[Opening Data for review section]

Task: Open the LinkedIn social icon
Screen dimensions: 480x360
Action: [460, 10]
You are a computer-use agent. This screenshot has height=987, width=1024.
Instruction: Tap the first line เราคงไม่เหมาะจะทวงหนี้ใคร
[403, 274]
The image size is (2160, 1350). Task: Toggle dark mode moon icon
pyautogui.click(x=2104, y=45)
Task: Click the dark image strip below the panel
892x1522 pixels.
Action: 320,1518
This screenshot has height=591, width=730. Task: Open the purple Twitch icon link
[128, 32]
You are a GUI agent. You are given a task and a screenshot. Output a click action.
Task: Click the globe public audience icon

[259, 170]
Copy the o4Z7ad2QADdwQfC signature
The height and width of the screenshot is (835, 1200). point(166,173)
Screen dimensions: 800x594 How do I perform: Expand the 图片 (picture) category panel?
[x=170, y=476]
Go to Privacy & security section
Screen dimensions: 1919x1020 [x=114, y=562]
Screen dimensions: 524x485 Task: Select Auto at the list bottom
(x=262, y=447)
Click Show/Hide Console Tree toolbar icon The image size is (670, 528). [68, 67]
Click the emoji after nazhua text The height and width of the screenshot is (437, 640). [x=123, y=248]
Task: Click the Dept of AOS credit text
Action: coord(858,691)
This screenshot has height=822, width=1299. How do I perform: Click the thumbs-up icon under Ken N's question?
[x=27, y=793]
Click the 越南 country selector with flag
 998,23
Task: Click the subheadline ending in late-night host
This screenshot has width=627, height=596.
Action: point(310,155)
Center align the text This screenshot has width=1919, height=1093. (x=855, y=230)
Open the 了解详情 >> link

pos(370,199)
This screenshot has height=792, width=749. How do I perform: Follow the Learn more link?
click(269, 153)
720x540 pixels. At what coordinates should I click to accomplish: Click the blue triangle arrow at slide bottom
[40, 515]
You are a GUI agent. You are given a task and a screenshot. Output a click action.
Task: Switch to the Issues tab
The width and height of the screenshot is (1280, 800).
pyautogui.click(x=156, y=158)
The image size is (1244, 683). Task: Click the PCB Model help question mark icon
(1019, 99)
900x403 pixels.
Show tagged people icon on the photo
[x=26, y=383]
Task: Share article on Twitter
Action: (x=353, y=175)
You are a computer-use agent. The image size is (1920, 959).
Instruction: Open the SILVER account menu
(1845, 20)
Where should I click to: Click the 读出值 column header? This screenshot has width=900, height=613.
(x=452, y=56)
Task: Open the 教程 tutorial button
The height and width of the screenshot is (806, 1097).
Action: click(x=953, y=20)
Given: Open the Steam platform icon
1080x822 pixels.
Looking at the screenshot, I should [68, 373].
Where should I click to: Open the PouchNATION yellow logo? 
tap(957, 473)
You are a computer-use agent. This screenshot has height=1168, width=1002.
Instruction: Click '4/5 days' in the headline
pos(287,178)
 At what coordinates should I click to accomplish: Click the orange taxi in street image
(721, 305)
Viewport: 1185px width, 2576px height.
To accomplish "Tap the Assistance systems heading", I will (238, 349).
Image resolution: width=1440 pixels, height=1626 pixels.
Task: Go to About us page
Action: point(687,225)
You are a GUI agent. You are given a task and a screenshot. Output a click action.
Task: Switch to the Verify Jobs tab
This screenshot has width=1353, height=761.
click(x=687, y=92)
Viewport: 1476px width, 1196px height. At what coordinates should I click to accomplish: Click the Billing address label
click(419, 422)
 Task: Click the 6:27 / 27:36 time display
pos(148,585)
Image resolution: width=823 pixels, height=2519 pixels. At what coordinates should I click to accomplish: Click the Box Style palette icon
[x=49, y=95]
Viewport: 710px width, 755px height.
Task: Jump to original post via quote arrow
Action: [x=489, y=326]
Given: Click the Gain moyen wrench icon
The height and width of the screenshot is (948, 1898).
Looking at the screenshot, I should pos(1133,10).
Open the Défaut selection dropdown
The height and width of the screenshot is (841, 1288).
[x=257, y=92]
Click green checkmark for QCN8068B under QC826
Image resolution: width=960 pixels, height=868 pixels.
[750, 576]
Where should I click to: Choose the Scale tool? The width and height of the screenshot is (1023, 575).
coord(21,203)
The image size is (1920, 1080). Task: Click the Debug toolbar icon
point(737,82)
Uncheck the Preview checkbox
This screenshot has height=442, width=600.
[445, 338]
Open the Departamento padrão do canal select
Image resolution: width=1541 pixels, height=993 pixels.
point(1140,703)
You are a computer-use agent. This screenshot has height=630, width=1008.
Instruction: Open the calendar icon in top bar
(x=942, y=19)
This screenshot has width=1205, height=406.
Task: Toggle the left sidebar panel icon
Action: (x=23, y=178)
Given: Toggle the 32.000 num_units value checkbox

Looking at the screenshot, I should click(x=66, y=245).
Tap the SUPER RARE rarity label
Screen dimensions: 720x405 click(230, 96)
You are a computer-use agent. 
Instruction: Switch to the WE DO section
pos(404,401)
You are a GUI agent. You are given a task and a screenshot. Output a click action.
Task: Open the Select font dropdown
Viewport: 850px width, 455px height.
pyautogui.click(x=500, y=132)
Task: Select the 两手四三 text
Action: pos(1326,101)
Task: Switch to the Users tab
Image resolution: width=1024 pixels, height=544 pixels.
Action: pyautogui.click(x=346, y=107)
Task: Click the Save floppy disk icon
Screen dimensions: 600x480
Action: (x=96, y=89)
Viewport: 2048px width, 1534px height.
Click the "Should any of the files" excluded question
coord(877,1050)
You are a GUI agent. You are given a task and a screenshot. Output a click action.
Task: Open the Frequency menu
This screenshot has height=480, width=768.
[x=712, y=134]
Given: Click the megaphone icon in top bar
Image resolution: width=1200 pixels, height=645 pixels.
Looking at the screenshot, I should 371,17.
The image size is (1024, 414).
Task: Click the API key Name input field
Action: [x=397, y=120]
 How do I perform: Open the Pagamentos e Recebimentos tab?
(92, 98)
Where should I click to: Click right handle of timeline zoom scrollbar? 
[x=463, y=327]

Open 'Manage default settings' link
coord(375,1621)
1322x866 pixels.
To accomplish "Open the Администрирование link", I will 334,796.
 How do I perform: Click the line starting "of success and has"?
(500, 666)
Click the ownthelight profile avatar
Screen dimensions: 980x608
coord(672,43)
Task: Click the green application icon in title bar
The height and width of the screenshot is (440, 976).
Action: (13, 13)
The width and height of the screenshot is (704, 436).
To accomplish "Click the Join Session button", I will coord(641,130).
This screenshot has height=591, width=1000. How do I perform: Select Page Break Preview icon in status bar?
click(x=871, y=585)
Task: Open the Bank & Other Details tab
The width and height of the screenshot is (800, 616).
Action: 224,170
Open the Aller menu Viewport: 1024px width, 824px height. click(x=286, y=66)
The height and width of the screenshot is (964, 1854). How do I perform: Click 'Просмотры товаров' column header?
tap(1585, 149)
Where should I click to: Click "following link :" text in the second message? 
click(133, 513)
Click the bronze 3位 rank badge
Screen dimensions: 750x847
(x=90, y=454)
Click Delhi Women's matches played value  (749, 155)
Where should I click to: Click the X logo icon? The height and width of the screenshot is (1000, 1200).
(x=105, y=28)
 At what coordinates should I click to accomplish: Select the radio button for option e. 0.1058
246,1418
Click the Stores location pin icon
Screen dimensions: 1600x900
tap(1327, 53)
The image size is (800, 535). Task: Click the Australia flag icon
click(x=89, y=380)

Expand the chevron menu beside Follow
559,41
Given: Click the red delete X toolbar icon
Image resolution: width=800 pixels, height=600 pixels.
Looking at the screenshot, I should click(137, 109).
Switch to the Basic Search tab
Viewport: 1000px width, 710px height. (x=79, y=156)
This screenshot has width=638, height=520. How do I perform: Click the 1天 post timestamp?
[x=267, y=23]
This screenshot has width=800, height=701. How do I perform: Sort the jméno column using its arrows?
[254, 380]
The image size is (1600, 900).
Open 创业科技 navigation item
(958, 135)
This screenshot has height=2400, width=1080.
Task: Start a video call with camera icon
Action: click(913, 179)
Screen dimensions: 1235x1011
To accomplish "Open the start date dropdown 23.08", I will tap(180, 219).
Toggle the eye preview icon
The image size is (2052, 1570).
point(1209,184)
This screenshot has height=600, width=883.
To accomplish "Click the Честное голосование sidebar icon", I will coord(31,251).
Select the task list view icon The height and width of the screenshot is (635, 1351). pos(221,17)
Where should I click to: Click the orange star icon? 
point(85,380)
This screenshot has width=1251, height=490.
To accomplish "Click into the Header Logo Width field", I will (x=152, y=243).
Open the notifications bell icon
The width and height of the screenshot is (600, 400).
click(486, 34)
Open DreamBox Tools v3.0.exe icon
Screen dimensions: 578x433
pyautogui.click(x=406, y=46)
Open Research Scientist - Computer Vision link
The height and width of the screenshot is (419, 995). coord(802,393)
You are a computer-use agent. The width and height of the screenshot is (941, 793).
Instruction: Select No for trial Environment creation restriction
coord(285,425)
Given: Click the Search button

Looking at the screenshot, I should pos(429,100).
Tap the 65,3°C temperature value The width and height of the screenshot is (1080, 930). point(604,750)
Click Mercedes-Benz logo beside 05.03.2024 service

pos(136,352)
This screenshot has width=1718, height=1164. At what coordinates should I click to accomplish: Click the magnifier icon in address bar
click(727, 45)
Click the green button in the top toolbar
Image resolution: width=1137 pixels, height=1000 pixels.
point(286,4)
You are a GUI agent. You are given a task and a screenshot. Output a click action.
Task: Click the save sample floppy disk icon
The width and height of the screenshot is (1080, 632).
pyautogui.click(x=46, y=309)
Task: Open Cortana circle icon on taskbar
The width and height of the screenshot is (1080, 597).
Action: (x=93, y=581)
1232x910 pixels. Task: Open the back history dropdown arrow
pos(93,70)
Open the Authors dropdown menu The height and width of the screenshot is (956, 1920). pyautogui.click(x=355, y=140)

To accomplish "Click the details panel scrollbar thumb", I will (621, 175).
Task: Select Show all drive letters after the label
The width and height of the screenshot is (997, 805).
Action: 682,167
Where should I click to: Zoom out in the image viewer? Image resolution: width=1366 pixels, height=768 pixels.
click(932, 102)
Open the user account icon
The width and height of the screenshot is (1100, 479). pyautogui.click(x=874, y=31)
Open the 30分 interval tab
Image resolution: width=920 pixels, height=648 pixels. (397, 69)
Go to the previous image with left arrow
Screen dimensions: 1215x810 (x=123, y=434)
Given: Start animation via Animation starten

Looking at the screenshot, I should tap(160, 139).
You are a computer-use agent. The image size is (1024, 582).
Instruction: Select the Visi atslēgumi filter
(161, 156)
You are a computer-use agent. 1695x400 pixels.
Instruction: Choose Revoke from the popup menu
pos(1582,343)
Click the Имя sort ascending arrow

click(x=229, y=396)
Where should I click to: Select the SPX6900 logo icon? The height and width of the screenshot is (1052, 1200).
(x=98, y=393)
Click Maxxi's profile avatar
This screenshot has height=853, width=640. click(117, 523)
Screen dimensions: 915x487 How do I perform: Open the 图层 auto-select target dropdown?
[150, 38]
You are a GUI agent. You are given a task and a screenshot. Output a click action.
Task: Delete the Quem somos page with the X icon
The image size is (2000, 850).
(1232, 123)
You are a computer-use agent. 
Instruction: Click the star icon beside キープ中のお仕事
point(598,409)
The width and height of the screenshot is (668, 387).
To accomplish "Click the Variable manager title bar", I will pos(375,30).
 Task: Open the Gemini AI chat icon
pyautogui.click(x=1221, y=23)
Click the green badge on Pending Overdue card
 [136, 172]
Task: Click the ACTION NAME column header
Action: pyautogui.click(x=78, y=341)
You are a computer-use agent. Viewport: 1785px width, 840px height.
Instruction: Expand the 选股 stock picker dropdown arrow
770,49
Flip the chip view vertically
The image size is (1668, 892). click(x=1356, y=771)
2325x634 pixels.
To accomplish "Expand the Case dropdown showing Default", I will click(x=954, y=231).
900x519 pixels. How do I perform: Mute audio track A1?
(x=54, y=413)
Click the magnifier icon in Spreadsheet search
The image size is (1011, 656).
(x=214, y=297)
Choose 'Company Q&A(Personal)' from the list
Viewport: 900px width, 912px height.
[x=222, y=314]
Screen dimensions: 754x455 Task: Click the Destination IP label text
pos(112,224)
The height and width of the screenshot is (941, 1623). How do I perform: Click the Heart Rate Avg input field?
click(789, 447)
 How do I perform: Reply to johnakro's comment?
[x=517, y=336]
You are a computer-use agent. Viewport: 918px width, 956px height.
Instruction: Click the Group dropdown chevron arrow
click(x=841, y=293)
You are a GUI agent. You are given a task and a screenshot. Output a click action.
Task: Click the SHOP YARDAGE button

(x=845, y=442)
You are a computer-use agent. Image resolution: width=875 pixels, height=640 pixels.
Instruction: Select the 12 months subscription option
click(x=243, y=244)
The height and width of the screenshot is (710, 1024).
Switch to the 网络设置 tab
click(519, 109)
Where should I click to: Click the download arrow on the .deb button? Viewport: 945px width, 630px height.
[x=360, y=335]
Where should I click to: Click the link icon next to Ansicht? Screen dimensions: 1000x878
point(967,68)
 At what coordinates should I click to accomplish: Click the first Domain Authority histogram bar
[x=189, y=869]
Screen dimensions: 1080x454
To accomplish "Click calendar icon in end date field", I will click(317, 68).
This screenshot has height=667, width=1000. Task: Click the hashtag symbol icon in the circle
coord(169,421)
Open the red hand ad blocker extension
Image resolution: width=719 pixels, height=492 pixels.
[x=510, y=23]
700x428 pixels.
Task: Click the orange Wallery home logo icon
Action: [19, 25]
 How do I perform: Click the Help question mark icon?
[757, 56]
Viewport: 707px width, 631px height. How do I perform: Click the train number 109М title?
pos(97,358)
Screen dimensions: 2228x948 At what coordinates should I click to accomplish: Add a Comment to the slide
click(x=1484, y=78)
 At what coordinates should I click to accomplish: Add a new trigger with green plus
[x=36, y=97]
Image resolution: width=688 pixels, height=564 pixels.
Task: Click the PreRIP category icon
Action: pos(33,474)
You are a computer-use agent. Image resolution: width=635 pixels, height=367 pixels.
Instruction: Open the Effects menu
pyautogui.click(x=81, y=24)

[Closing Data for review section]

Select every line above that contains the word "disk", and copy it.

Task: Click the Save floppy disk icon
Task: Click the save sample floppy disk icon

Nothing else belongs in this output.